BEGIN Material for the task
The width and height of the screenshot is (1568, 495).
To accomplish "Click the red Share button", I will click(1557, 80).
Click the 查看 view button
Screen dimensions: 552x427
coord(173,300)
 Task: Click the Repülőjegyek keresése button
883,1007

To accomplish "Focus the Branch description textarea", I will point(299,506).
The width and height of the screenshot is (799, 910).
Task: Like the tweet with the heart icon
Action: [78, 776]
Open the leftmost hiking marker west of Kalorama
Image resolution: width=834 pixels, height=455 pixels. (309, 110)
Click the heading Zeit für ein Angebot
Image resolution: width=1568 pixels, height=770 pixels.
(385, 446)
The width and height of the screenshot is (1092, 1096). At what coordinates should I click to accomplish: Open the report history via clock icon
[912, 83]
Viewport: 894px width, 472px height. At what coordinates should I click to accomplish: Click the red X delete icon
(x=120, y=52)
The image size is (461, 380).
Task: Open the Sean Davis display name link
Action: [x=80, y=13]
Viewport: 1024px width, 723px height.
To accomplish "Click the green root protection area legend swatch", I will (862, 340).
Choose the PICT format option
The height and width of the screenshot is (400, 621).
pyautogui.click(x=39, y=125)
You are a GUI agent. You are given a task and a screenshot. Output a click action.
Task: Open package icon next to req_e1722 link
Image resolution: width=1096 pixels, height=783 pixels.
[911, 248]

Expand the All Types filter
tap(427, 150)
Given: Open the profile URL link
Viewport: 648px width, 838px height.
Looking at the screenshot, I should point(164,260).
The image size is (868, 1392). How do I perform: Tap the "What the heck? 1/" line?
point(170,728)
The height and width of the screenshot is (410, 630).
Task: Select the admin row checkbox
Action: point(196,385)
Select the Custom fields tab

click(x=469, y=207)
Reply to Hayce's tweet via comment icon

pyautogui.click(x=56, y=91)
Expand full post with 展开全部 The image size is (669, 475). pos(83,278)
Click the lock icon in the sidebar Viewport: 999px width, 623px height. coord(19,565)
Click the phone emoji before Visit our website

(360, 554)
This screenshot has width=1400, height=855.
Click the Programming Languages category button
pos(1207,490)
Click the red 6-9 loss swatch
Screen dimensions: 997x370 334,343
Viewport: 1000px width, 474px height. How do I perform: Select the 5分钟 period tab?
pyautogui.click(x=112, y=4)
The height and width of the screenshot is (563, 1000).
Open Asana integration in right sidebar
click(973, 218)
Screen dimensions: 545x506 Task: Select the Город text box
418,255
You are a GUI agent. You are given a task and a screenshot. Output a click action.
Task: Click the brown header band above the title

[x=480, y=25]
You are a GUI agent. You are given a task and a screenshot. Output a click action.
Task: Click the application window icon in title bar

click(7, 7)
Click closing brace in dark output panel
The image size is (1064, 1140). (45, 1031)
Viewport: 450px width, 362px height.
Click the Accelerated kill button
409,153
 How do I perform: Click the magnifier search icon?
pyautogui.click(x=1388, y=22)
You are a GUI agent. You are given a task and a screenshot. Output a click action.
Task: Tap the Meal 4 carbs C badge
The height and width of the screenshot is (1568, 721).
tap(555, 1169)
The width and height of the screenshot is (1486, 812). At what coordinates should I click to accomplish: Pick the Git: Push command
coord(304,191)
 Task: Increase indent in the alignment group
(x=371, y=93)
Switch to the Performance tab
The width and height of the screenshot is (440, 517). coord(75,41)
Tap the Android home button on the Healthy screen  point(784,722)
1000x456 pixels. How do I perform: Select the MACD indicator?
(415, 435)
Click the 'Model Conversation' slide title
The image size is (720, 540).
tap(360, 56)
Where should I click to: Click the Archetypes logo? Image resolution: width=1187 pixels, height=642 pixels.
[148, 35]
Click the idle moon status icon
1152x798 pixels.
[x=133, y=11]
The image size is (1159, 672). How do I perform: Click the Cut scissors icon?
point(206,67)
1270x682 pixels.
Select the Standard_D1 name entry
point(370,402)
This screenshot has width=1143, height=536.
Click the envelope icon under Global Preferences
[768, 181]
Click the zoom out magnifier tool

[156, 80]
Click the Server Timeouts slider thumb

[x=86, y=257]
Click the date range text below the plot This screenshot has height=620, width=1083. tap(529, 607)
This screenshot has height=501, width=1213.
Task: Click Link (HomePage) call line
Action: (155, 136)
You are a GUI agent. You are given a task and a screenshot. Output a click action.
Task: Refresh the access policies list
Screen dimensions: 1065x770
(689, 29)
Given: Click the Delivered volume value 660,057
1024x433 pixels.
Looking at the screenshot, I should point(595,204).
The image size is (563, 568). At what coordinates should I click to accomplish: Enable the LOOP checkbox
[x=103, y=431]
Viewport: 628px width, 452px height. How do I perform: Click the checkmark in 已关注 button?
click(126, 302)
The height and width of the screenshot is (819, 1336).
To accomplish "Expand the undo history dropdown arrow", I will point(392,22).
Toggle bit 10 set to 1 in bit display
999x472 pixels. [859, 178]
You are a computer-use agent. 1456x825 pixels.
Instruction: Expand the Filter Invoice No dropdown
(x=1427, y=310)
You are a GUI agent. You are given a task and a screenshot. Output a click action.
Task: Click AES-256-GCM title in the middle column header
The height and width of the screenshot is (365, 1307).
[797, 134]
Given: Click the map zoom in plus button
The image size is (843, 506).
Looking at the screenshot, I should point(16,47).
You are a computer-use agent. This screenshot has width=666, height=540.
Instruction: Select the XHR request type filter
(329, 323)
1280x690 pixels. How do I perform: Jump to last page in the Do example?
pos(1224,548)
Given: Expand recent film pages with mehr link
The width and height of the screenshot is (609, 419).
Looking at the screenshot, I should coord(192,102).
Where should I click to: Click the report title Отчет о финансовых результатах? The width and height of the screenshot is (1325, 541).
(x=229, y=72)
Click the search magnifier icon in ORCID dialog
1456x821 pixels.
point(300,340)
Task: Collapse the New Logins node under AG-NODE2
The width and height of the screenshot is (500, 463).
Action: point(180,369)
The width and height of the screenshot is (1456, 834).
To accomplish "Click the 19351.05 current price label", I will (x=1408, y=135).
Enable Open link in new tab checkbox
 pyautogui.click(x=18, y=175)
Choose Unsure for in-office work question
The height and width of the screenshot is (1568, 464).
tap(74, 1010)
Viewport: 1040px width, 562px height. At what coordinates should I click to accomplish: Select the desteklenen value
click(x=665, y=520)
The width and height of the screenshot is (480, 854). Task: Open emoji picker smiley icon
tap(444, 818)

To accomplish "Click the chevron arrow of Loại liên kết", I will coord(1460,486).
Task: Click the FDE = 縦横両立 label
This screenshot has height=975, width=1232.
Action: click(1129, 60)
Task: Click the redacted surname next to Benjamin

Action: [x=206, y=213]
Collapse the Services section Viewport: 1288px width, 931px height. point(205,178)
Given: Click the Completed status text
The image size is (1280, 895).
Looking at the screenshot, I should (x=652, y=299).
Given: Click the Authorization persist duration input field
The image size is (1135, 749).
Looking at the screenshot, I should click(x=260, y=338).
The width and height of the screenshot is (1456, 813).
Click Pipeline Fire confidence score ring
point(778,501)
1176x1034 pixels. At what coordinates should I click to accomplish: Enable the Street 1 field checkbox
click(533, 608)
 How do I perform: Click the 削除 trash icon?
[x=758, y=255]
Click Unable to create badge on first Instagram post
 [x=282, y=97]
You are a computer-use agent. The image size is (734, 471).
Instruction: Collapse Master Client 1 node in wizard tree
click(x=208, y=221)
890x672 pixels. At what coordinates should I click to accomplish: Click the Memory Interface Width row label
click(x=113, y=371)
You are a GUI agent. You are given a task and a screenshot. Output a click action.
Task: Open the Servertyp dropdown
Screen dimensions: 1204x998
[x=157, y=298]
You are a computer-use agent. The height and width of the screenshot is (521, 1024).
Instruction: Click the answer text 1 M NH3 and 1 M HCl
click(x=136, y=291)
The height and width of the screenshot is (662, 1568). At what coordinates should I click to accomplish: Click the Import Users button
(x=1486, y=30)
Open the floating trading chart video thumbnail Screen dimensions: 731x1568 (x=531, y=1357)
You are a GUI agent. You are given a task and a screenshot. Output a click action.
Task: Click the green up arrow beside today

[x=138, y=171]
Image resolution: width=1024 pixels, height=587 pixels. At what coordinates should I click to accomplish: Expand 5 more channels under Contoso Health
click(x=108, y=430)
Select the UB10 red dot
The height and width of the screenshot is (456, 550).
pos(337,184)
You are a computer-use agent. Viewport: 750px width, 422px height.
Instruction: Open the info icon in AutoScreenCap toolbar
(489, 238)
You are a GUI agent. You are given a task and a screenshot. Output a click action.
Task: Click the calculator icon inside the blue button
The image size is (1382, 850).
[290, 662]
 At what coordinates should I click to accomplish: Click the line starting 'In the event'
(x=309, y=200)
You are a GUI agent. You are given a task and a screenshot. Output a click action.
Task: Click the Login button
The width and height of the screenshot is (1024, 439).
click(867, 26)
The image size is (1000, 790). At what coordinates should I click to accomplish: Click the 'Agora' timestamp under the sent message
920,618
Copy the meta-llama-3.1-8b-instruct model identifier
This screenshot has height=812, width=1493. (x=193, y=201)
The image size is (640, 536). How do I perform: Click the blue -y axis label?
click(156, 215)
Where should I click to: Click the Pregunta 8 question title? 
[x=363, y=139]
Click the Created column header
END Material for the task
_Exercise_. The word "status": say how many lines of the records hold it, and give nothing but the number.

_Solution for this task_. 2